Brief => In the listing below, print exactly the lines between the line holding "Plz * (6, 206)" and the line holding "[Recht auf Vergessenwerden] (129, 2425)", inclusive, and no more.

Input records =>
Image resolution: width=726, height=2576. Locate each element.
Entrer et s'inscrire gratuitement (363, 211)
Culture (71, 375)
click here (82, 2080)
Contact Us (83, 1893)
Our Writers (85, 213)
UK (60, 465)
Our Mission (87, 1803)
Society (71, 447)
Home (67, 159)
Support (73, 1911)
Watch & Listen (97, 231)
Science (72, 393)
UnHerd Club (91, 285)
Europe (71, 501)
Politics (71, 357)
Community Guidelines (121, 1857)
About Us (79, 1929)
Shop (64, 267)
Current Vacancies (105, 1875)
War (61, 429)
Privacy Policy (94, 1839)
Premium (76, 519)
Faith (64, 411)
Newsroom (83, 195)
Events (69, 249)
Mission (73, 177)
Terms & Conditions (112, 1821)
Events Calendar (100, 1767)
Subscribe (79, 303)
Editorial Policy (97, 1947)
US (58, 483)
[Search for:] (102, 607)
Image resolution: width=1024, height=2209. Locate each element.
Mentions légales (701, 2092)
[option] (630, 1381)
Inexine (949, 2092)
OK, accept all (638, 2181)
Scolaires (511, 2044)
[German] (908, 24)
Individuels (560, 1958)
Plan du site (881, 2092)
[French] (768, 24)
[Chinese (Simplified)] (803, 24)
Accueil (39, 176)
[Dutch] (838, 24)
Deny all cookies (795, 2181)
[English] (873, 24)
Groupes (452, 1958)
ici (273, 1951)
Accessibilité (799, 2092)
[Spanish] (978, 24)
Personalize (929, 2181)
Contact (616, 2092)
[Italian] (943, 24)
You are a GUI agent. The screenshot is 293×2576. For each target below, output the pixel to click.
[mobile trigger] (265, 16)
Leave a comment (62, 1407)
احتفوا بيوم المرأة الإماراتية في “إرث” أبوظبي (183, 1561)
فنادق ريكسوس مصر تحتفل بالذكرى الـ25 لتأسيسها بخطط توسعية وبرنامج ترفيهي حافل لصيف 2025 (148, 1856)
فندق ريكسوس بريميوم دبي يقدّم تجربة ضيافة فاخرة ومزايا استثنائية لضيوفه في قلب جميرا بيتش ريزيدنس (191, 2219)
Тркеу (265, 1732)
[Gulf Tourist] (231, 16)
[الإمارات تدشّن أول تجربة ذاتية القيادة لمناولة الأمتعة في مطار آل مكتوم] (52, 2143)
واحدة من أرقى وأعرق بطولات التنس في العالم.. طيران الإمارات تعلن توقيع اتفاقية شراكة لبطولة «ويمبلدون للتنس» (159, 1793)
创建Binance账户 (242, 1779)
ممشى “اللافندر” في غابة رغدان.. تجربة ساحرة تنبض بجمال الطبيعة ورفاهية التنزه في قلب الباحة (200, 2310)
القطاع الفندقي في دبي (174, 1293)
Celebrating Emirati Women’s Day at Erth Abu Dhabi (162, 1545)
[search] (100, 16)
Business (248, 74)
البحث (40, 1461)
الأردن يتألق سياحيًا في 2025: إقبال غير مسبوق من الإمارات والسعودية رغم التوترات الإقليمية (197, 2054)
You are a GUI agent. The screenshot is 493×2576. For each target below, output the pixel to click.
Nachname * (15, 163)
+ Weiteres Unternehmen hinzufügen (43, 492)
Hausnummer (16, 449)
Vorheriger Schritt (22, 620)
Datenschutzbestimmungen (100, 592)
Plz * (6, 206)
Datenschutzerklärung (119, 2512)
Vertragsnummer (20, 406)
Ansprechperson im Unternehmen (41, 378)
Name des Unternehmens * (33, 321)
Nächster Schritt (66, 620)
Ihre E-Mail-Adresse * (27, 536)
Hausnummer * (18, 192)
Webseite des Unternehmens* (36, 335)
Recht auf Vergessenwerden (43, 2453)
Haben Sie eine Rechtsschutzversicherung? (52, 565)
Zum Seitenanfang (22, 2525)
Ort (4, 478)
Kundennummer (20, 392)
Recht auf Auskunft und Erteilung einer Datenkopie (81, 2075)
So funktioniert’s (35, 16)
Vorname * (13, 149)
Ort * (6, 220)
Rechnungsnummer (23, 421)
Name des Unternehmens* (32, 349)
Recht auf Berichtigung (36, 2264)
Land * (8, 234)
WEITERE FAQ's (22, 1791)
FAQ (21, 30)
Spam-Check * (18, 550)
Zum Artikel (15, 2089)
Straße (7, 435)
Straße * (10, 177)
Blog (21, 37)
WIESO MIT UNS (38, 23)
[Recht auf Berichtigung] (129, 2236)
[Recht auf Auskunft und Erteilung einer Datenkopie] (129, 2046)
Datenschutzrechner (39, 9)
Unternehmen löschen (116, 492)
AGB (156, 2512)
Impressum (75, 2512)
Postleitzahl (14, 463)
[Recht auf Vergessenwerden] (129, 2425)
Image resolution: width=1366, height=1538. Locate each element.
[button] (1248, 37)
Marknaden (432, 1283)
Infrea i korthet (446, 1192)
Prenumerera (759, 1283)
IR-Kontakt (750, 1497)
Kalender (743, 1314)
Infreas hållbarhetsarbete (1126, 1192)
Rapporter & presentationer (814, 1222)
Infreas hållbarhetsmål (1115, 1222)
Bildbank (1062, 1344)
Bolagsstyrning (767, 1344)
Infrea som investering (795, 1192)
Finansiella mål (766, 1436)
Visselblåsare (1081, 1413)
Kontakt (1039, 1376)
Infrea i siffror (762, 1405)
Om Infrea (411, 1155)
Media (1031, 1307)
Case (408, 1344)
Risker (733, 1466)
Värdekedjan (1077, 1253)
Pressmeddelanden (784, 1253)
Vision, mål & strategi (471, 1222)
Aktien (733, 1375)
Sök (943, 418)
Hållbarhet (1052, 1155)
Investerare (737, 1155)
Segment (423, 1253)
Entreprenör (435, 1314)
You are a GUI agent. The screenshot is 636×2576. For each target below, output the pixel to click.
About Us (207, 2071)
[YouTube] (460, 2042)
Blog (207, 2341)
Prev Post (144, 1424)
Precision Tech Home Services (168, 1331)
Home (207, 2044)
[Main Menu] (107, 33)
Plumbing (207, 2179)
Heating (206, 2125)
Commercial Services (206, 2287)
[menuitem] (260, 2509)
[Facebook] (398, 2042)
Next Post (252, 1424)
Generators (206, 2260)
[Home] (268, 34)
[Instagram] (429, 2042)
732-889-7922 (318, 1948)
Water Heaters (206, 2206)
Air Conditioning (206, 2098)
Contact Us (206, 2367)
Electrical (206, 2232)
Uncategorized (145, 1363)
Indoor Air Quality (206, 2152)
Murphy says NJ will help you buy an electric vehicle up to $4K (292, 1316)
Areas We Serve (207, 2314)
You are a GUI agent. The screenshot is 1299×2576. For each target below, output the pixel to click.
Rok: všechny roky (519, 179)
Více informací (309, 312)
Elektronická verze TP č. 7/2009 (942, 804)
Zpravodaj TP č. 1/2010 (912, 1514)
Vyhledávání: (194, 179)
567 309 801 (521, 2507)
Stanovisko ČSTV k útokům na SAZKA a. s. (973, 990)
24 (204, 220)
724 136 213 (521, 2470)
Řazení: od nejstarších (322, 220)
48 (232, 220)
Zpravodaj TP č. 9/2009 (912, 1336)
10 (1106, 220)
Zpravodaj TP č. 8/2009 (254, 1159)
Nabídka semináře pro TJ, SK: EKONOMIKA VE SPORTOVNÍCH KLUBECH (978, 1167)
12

Answer to this task =>
Plz * (6, 206)
Datenschutzerklärung (119, 2512)
Vertragsnummer (20, 406)
Ansprechperson im Unternehmen (41, 378)
Name des Unternehmens * (33, 321)
Nächster Schritt (66, 620)
Ihre E-Mail-Adresse * (27, 536)
Hausnummer * (18, 192)
Webseite des Unternehmens* (36, 335)
Recht auf Vergessenwerden (43, 2453)
Haben Sie eine Rechtsschutzversicherung? (52, 565)
Zum Seitenanfang (22, 2525)
Ort (4, 478)
Kundennummer (20, 392)
Recht auf Auskunft und Erteilung einer Datenkopie (81, 2075)
So funktioniert’s (35, 16)
Vorname * (13, 149)
Ort * (6, 220)
Rechnungsnummer (23, 421)
Name des Unternehmens* (32, 349)
Recht auf Berichtigung (36, 2264)
Land * (8, 234)
WEITERE FAQ's (22, 1791)
FAQ (21, 30)
Spam-Check * (18, 550)
Zum Artikel (15, 2089)
Straße (7, 435)
Straße * (10, 177)
Blog (21, 37)
WIESO MIT UNS (38, 23)
[Recht auf Berichtigung] (129, 2236)
[Recht auf Auskunft und Erteilung einer Datenkopie] (129, 2046)
Datenschutzrechner (39, 9)
Unternehmen löschen (116, 492)
AGB (156, 2512)
Impressum (75, 2512)
Postleitzahl (14, 463)
[Recht auf Vergessenwerden] (129, 2425)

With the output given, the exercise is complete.